B. Barry Levy, the dean of the religious studies faculty at McGill University in Montreal, says that not only are major non-Orthodox scholars such as Rabbi Mordechai Kaplan and Rabbi Abraham Joshua Heschel excluded from Artscroll texts, but leading modern Orthodox thinkers — such as Nechama Leibowitz, a biblical scholar — are left out as well.

“Despite their claims to be presenting the tradition, what they’re presenting is very skewed,” says Levy, who received his rabbinical ordination from Yeshiva University, the flagship institution of modern Orthodoxy.

Levy adds that Artscroll’s Talmud volumes are better than the publisher’s biblical texts, because yeshiva learning focuses more on Talmud.

Another leading Orthodox scholar, who asked not to be named, says Artscroll refuses to publish any negative comments about any Jewish figures, preferring to create hagiography rather than history.

Artscroll’s Scherman is unapologetic about his publishing house’s point of view.

“We present the Torah and Scripture as they were traditionally studied over the past 2,000 years in the academies of Europe, the Middle East and the United States,” he says. “We make no bones about it.”

There’s nothing wrong with presenting a particular, “traditional” interpretation of Jewish texts, says David Zwiebel, executive vice president for government and public affairs of Agudath Israel of America, a fervently Orthodox group.

The reliance on fervently Orthodox interpretations gives “their series some coherence.
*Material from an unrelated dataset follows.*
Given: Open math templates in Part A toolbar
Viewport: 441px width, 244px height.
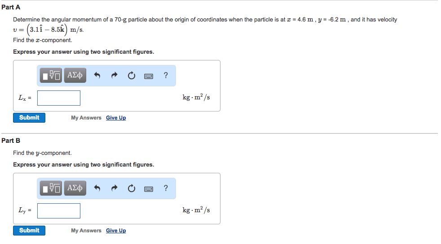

You know exactly where they’re coming from. They don’t hide or pretend that they’re presenting anything but a traditional body of work — and that these are their sources,” Zwiebel says.

The Artscroll texts have “opened the eyes of so many of their Jewish brothers and sisters that there is a remarkable body of learning and scholarship that has emerged from the traditional body of Jewish learning,” Zwiebel adds.

Despite the controversy — which reflects an increasingly vituperative schism between modern Orthodox and fervently Orthodox Judaism — even Levy grants that Artscroll has been successful in its mission. Many of his McGill students, he says, walk into class carrying Artscroll texts.

“When historians look back to the latter part of the 1990s and trace what has become an extraordinary explosion of Jewish learning in the Orthodox community and beyond, a lot of that has been attributable to Artscroll,” Zwiebel says.

That success has surprised Scherman.

Asked how he would have reacted 25 years ago to a prediction that Artscroll would be so successful, he replies, “I have a sense of humor. I would have said that that was very funny.”